THE PROBLEM
Find the number of lines below in which the word "table" appears, and write that number only.

Dataset items
- - - - - - -

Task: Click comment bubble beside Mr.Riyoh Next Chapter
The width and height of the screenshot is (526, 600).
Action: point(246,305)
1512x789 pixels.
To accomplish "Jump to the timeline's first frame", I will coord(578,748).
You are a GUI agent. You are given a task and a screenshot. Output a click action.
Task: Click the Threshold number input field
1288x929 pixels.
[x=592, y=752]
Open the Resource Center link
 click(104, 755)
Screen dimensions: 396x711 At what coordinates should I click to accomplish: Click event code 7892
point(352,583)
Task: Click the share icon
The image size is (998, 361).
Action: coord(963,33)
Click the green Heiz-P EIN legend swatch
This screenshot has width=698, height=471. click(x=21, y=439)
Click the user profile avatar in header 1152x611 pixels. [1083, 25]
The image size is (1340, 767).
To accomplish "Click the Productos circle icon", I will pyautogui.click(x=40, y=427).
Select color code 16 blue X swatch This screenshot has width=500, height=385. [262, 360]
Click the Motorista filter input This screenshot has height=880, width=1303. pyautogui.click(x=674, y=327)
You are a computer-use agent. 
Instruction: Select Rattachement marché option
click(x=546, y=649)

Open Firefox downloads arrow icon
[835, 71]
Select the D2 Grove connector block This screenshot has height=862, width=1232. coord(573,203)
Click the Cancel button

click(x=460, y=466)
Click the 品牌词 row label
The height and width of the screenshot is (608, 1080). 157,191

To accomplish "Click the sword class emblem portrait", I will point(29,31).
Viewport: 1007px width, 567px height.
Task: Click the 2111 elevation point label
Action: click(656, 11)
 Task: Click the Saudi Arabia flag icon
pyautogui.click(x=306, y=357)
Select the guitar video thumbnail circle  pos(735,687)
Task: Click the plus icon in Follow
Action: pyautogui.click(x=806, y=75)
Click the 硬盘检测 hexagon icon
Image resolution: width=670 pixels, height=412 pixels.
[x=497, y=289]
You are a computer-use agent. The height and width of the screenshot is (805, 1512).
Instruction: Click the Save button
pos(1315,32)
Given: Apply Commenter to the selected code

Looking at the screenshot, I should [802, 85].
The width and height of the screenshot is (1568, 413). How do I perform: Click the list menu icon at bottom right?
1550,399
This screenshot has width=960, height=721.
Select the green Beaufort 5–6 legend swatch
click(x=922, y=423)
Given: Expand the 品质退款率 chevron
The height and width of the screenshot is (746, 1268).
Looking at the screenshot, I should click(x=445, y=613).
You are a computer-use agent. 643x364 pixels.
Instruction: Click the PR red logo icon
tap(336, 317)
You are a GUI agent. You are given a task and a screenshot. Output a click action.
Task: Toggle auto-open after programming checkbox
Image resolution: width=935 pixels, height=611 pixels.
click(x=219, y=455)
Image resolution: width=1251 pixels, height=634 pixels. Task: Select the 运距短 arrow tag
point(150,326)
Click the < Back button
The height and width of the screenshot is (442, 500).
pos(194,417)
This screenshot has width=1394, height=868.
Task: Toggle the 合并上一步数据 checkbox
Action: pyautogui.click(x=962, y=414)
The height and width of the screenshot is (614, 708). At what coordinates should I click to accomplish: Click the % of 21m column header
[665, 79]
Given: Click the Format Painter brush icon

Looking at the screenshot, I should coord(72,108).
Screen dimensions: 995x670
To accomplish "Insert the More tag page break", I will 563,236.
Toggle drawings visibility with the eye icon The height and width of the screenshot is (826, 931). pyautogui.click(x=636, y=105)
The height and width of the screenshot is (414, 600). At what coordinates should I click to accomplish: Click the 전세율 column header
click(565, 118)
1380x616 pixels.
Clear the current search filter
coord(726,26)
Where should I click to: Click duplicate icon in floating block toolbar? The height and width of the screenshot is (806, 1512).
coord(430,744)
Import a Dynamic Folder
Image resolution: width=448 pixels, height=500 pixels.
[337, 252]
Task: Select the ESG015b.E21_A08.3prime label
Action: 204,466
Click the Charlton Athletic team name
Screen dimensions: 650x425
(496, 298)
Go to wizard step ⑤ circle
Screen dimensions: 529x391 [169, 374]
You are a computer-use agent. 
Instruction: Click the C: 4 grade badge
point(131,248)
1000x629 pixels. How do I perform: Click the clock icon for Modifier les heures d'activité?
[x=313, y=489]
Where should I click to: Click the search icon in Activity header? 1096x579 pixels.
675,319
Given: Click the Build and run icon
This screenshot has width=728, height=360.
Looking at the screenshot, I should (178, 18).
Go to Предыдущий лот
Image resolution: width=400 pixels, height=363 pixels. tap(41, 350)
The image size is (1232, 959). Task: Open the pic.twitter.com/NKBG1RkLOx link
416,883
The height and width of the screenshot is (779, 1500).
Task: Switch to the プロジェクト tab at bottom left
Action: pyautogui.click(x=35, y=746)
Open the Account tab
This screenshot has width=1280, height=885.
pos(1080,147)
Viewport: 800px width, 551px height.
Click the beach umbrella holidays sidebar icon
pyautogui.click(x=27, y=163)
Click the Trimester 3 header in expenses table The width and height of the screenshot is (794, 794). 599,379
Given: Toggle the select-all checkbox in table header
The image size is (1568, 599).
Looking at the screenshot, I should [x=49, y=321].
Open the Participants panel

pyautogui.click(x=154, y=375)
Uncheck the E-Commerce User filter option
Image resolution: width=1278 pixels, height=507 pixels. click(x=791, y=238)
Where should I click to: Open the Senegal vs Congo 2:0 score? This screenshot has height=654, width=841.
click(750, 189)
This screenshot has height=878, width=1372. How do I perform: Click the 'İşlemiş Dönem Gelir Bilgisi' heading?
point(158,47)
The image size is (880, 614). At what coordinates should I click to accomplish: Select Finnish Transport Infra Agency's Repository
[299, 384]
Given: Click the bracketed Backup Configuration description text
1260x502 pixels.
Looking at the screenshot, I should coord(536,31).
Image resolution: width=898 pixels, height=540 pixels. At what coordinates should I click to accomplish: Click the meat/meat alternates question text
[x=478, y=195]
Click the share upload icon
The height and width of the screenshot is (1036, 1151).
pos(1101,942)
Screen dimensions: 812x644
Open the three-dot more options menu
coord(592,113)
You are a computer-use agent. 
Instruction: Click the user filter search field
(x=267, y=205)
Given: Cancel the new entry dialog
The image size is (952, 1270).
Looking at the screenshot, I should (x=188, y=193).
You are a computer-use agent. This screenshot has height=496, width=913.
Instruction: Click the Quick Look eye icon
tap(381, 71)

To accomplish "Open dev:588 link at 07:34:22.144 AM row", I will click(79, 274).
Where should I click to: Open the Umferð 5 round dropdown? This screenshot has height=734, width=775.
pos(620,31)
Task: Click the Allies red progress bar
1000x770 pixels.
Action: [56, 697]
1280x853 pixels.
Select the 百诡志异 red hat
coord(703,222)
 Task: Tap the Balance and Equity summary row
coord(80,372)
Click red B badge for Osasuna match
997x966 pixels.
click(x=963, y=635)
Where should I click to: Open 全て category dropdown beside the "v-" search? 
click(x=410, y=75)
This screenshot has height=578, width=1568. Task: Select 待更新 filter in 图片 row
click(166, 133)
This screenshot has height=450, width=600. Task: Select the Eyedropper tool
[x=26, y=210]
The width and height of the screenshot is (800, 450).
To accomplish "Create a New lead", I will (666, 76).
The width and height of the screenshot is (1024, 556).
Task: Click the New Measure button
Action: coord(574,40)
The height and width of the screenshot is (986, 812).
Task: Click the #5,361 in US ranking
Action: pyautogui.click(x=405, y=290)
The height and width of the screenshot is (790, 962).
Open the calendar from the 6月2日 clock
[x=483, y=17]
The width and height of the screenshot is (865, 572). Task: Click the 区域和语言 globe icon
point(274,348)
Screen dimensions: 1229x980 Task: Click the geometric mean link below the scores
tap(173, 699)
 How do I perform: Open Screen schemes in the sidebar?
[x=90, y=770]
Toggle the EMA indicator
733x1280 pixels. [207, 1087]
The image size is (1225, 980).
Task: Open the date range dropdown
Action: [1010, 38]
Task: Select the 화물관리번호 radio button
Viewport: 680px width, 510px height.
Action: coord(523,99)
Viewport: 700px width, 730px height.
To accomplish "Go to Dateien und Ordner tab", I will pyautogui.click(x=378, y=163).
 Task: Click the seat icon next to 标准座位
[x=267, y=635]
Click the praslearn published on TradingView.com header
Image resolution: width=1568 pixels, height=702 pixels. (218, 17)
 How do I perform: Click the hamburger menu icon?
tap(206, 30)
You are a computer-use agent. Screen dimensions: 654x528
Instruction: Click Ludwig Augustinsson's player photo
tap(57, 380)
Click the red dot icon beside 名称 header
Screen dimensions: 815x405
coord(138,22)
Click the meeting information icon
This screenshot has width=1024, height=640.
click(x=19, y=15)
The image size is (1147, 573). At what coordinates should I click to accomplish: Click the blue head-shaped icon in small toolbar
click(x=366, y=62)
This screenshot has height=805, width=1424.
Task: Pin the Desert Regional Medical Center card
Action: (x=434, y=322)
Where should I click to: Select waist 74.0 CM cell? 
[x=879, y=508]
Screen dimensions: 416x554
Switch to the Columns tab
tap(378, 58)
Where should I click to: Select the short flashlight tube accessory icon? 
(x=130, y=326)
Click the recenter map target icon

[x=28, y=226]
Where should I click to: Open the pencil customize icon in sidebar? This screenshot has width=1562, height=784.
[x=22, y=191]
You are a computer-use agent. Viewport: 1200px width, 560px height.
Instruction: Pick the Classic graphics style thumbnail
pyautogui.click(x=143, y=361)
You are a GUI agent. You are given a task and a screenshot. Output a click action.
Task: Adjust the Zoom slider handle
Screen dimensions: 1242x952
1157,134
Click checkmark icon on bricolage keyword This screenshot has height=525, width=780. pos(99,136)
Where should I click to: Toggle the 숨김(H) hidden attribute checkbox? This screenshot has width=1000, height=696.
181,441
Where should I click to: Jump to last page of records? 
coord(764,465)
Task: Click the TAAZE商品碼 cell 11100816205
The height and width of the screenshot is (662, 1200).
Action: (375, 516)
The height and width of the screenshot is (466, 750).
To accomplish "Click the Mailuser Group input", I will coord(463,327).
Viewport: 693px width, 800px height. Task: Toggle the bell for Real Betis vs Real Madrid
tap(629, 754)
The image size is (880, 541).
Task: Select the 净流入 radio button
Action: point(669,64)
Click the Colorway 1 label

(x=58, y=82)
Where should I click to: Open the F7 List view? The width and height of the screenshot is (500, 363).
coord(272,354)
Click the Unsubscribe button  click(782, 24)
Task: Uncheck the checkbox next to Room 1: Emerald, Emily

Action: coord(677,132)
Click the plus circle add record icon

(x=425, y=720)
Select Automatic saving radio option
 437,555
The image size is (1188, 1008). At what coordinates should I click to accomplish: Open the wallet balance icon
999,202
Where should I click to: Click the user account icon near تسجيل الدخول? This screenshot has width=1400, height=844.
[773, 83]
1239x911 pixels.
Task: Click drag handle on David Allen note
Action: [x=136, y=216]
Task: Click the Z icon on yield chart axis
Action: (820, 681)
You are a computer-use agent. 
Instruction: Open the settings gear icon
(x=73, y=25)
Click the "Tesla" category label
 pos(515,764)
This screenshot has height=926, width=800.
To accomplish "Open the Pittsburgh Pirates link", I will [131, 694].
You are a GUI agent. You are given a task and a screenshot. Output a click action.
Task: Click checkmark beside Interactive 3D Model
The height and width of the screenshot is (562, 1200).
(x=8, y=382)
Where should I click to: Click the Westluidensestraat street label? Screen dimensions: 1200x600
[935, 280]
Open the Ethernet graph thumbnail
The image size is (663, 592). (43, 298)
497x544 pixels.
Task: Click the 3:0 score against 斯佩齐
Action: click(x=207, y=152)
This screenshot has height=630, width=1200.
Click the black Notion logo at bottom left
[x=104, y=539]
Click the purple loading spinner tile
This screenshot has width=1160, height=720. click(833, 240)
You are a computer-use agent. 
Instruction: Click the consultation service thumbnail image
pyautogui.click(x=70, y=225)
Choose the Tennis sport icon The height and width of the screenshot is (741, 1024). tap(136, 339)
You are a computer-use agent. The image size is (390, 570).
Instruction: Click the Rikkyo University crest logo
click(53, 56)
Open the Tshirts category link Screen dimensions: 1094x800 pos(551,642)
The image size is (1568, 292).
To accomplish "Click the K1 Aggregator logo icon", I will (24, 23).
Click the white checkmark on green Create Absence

- - - - - - -

THE COMPLETED TASK
2